15Cependant, les deux principes qui fondent l’éthique professionnelle de l’écrivain indépendant en l’opposant à l’amateurisme d’un côté, à la logique économique de l’autre, peuvent entrer en contradiction, voire en conflit. La figure de l’écrivain est tiraillée entre celle de l’entrepreneur, qui risque de lui faire adopter des pratiques « mercenaires » en l’absence d’une déontologie professionnelle (risque que matérialise le succès du roman feuilleton dont Balzac est un des initiateurs, mais qui va susciter une vaste querelle dans le monde des lettres29), le modèle des professions libérales (les avocats), dont la déontologie se fonde sur les principes d’autonomie, de responsabilité et de désintéressement30, et le modèle vocationnel et prophétique né du transfert de la fonction sacrée du monde religieux au monde des lettres avec la libéralisation et la laïcisation de la société31.
16Contre l’amateurisme, le mouvement de professionnalisation du métier d’écrivain, initié avec l’apparition des sociétés d’auteurs, connaît un nouvel essor après la libéralisation politique sous la Troisième République, notamment à la suite de la promulgation du droit à l’association (loi de 1884 autorisant les syndicats professionnels et loi de 1901 sur les associations), et se développera dans l’entre-deux-guerres, de même que les autres professions intellectuelles et libérales. Il se traduit d’un côté par la multiplication des instances représentatives de la profession (Société des Poètes français, Association des écrivains combattants, Syndicat des gens de lettres, Confédération des travailleurs intellectuels, etc.), de l’autre par l’obtention d’une série d’acquis sociaux (extension du droit d’auteur, droit au logement, sécurité sociale, statut fiscal, jusqu’à l’élaboration d’un statut social de l’écrivain en 1977) et par l’ébauche d’une politique culturelle en direction de la création littéraire (Caisse nationale des lettres, fondée en 1930, recréée en 1946, remplacée en 1973 par le Centre national des lettres, rebaptisé en 1992 le Centre national du livre) qui témoignent de la reconnaissance du statut d’auteur par l’État32.

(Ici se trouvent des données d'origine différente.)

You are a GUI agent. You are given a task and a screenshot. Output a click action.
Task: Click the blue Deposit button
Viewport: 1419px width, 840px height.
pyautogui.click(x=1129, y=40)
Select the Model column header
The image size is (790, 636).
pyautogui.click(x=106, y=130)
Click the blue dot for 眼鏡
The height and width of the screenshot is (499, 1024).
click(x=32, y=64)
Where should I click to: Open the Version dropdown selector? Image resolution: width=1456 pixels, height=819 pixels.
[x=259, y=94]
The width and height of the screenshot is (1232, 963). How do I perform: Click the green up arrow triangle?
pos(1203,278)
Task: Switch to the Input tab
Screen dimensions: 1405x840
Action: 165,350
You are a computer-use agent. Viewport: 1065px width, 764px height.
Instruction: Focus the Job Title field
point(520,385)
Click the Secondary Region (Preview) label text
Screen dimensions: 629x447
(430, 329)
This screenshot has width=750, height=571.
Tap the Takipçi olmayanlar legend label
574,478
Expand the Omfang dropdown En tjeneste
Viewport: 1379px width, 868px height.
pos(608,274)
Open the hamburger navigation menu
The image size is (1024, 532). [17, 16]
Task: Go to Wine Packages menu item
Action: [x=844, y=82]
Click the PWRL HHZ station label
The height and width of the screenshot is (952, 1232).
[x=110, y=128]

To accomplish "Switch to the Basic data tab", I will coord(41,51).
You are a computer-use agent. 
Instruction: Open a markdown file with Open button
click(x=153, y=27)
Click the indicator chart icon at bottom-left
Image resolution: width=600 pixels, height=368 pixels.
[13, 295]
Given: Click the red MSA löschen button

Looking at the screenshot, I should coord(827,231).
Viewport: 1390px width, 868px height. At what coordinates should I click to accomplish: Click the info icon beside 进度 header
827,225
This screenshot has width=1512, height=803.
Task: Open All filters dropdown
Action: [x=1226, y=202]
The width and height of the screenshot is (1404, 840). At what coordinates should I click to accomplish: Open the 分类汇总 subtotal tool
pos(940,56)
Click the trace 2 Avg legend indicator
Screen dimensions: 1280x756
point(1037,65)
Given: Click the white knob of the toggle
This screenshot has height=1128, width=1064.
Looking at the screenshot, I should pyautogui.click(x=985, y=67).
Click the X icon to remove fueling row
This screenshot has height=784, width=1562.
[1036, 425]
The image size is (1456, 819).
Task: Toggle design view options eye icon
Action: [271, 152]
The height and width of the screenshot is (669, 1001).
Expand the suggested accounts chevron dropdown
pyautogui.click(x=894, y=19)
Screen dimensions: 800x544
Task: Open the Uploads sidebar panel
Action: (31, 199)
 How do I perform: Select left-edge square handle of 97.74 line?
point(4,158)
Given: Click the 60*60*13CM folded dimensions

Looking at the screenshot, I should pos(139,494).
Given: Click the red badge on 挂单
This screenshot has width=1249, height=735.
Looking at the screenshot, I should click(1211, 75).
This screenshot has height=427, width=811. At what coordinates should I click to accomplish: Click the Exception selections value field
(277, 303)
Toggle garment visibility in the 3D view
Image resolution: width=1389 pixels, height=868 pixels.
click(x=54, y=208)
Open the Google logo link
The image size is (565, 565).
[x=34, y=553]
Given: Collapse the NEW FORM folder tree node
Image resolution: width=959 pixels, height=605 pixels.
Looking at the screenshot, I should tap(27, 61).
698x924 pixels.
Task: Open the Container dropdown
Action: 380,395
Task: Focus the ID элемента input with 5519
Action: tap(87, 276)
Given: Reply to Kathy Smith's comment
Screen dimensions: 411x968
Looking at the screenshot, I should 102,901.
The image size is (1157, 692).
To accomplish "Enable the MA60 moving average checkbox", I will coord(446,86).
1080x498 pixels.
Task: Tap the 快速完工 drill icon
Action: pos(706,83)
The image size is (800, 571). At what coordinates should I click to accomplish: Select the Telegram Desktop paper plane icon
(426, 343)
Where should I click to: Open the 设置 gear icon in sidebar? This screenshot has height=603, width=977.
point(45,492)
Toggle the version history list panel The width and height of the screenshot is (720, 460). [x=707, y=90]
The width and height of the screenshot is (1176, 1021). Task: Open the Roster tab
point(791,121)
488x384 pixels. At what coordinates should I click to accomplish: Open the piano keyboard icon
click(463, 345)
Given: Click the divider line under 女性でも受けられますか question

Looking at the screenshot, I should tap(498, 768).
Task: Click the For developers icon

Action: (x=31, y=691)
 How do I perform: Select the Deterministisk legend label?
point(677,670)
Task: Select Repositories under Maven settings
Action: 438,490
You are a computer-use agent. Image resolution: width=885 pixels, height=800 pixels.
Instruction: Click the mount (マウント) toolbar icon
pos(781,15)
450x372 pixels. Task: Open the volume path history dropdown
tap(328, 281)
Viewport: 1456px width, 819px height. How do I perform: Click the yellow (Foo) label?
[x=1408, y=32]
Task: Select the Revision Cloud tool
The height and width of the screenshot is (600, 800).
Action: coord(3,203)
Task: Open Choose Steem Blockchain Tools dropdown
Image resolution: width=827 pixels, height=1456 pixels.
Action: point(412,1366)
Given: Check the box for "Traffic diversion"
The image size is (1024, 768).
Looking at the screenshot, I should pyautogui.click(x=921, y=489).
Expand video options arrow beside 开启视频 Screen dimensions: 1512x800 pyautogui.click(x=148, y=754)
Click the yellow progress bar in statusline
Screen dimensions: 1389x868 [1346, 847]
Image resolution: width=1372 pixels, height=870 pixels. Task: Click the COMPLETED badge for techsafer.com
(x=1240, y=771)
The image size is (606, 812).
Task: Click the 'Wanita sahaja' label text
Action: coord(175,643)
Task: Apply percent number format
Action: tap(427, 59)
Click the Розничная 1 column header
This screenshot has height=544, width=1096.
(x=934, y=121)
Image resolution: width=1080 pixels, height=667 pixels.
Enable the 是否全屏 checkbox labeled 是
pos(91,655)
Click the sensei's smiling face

17Or la définition professionnelle de l’écrivain indépendant se fonde uniquement sur le critère des revenus tirés de la production littéraire, ce qui exclut les écrivains exerçant un second métier. Ce problème a longtemps empêché l’unification de la profession et favorisé le maintien de la définition vocationnelle du métier d’écrivain, et donc la prégnance des instances de consécration dans l’accès à la reconnaissance, voire à la professionnalisation.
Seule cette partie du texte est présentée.